%%

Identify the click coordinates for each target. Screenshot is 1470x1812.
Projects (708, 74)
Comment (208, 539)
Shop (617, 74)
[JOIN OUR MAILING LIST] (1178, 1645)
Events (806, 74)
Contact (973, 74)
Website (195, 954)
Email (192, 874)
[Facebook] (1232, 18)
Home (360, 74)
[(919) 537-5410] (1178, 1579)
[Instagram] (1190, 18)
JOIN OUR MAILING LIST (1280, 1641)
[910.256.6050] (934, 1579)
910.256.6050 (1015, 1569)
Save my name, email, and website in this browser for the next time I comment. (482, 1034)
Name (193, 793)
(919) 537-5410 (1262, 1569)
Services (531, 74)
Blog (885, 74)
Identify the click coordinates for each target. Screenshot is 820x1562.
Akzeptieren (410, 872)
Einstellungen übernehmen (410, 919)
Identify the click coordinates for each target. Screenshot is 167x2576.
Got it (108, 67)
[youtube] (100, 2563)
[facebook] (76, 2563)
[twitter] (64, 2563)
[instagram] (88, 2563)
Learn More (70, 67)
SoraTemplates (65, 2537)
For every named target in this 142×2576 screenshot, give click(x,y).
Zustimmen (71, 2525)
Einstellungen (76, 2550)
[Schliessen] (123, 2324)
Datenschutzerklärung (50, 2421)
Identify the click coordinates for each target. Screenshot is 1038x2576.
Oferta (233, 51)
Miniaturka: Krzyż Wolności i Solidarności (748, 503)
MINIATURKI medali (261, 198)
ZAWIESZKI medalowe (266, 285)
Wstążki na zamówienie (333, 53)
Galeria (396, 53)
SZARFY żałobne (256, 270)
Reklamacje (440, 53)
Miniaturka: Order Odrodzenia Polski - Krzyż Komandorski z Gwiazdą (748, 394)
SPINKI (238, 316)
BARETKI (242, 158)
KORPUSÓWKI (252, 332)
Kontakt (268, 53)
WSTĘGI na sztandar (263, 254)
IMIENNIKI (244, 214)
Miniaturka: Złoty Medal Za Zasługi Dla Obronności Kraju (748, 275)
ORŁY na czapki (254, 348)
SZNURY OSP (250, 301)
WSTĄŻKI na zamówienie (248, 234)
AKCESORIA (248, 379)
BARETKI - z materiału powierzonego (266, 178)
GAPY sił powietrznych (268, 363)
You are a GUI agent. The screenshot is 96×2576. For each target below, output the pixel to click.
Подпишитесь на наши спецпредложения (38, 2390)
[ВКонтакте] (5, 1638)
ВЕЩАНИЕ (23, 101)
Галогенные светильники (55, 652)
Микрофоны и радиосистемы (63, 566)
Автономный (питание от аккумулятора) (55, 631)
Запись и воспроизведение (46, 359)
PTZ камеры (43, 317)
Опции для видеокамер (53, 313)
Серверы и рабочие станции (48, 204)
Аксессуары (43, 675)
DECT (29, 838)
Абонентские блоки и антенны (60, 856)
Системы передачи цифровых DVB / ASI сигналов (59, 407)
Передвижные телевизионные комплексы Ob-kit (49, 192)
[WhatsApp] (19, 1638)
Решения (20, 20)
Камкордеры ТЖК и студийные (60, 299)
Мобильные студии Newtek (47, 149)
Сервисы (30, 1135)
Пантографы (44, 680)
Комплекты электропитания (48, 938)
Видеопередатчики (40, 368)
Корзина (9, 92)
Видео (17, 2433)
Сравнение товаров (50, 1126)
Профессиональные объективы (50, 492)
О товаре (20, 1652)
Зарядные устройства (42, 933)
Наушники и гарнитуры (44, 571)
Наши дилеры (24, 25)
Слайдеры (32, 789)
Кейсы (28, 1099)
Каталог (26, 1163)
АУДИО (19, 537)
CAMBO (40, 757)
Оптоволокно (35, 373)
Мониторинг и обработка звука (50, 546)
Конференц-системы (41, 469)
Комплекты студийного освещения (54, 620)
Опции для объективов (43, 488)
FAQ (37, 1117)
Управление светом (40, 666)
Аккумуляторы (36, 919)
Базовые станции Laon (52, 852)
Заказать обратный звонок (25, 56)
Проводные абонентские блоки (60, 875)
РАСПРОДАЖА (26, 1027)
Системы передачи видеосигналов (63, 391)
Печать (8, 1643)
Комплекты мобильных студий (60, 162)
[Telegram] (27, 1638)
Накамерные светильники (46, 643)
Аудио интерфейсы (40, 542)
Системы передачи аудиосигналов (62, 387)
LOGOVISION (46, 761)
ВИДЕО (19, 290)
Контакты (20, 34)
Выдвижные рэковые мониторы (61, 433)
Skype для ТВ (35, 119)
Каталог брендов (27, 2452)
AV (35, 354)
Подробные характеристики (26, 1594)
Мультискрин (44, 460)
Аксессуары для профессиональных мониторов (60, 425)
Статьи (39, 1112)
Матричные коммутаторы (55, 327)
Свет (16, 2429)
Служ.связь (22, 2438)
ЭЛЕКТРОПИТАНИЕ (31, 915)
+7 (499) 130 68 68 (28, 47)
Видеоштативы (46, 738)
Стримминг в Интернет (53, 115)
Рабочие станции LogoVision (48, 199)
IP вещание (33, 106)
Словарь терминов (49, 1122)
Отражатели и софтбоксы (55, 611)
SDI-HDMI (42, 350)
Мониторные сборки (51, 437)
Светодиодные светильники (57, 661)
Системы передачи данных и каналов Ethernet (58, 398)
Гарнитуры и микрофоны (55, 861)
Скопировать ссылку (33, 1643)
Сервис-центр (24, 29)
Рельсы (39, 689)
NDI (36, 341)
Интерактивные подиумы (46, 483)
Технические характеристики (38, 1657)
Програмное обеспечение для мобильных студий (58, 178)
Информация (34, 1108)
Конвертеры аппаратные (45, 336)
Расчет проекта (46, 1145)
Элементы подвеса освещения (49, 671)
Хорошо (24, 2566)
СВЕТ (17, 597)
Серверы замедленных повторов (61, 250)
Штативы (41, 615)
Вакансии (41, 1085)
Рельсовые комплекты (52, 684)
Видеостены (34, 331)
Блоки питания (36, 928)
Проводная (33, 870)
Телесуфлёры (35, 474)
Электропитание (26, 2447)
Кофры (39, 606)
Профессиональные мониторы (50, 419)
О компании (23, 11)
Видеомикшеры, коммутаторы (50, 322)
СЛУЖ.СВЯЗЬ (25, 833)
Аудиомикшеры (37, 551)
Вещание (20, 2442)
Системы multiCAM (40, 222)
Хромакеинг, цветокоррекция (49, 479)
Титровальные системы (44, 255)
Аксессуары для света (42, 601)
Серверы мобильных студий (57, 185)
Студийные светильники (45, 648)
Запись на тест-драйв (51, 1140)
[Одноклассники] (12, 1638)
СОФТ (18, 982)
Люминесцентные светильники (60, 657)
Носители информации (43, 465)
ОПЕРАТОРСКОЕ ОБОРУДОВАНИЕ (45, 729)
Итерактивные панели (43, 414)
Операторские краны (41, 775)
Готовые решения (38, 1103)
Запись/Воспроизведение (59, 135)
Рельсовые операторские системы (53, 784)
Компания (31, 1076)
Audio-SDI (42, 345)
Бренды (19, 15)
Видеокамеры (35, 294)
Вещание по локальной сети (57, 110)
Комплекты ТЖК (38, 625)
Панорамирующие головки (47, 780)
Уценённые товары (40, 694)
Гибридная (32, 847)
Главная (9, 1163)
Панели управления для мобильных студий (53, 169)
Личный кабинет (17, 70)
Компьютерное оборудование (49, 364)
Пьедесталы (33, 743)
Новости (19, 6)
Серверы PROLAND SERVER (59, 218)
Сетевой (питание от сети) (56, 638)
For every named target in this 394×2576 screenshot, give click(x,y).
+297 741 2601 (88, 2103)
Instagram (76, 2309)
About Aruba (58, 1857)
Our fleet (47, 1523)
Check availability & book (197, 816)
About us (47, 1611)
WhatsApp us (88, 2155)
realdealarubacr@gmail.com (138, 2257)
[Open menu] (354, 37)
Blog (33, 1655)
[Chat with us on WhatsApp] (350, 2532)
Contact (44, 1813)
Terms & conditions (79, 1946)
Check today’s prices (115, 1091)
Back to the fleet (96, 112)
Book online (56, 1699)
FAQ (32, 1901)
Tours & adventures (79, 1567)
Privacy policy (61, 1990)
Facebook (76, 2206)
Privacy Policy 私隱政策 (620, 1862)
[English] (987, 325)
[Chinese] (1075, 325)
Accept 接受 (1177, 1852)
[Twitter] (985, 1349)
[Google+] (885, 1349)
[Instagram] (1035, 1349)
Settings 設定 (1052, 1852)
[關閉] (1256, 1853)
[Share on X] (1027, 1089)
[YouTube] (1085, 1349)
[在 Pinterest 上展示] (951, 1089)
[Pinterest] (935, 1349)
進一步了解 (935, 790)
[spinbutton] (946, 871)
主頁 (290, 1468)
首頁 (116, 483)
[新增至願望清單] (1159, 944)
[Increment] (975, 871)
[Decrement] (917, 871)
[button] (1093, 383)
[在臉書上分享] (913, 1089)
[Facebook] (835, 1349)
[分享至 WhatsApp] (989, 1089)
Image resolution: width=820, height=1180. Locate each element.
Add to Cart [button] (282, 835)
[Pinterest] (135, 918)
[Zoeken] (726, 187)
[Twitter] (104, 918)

%%

▸ Task directions: When you reach the line in the material above that holds "DECT (29, 838)", begin reproducing lines exactly, and stop after the line that holds "Слайдеры (32, 789)".

▸ Exercise output:
DECT (29, 838)
Абонентские блоки и антенны (60, 856)
Системы передачи цифровых DVB / ASI сигналов (59, 407)
Передвижные телевизионные комплексы Ob-kit (49, 192)
[WhatsApp] (19, 1638)
Решения (20, 20)
Камкордеры ТЖК и студийные (60, 299)
Мобильные студии Newtek (47, 149)
Сервисы (30, 1135)
Пантографы (44, 680)
Комплекты электропитания (48, 938)
Видеопередатчики (40, 368)
Корзина (9, 92)
Видео (17, 2433)
Сравнение товаров (50, 1126)
Профессиональные объективы (50, 492)
О товаре (20, 1652)
Зарядные устройства (42, 933)
Наушники и гарнитуры (44, 571)
Наши дилеры (24, 25)
Слайдеры (32, 789)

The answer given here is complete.